____ EXTRACTED ENTRIES
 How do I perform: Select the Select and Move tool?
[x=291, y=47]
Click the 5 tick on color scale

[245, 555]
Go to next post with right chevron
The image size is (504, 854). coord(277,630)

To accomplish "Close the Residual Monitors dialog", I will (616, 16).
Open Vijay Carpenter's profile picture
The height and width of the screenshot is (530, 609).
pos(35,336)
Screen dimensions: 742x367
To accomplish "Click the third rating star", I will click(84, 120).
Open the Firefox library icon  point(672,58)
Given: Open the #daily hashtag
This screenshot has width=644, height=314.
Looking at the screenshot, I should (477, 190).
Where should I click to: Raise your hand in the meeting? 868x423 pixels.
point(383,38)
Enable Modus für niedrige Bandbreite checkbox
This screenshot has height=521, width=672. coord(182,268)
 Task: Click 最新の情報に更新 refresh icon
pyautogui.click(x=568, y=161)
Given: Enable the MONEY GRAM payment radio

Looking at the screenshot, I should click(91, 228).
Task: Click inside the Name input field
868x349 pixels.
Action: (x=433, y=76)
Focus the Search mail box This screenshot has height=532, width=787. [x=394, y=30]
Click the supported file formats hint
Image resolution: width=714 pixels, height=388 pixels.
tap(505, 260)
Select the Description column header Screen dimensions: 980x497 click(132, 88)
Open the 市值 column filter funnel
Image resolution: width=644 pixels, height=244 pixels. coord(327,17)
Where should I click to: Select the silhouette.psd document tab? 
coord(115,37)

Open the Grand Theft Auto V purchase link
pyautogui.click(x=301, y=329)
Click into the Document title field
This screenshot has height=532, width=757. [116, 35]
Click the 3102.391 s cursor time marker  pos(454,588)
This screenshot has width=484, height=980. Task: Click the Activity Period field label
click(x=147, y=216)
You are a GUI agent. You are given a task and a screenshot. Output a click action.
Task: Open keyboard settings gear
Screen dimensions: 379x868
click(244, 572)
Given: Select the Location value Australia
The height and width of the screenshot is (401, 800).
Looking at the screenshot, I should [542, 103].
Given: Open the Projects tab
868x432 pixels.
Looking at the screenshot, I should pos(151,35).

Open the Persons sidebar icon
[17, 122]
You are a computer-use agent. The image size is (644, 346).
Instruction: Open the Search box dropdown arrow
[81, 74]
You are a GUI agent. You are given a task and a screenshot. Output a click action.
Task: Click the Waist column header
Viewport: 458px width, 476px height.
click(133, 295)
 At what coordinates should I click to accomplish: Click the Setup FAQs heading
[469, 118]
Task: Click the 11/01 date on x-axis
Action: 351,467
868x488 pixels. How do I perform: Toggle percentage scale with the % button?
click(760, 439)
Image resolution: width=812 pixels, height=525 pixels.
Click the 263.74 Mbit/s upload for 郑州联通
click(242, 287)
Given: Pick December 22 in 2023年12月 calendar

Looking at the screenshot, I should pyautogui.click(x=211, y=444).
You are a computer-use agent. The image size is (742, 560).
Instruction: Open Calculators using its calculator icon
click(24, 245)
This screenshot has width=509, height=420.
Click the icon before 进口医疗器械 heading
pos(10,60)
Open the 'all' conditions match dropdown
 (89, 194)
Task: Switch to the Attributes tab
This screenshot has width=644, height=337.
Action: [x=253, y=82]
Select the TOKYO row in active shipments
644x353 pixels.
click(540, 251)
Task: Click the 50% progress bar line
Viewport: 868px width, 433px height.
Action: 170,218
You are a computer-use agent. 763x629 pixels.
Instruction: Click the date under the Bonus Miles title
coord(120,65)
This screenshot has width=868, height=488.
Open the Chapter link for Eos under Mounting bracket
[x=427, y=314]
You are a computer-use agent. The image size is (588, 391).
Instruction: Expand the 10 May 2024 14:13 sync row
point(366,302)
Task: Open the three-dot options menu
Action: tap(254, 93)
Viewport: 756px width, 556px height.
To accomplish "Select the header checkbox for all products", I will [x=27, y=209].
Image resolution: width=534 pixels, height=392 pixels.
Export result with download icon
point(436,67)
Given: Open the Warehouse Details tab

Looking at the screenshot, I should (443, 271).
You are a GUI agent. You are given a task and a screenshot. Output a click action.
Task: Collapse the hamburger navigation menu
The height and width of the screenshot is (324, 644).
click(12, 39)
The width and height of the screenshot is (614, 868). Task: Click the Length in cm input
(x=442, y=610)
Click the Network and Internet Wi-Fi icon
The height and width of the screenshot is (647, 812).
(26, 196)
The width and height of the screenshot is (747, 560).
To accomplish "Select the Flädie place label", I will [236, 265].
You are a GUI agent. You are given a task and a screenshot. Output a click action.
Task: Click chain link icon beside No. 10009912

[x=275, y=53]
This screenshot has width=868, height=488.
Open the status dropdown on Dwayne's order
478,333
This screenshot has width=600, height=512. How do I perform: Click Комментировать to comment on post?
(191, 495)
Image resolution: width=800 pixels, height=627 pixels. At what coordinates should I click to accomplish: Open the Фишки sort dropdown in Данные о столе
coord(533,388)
________
_BRIEF_: Taking the entries above, print exactly the lines starting at the line with "Open the Grand Theft Auto V purchase link" and ending at the line with "Given: Select the Location value Australia", both included.

_TASK RESULT_:
Open the Grand Theft Auto V purchase link
pyautogui.click(x=301, y=329)
Click into the Document title field
This screenshot has height=532, width=757. [116, 35]
Click the 3102.391 s cursor time marker  pos(454,588)
This screenshot has width=484, height=980. Task: Click the Activity Period field label
click(x=147, y=216)
You are a GUI agent. You are given a task and a screenshot. Output a click action.
Task: Open keyboard settings gear
Screen dimensions: 379x868
click(244, 572)
Given: Select the Location value Australia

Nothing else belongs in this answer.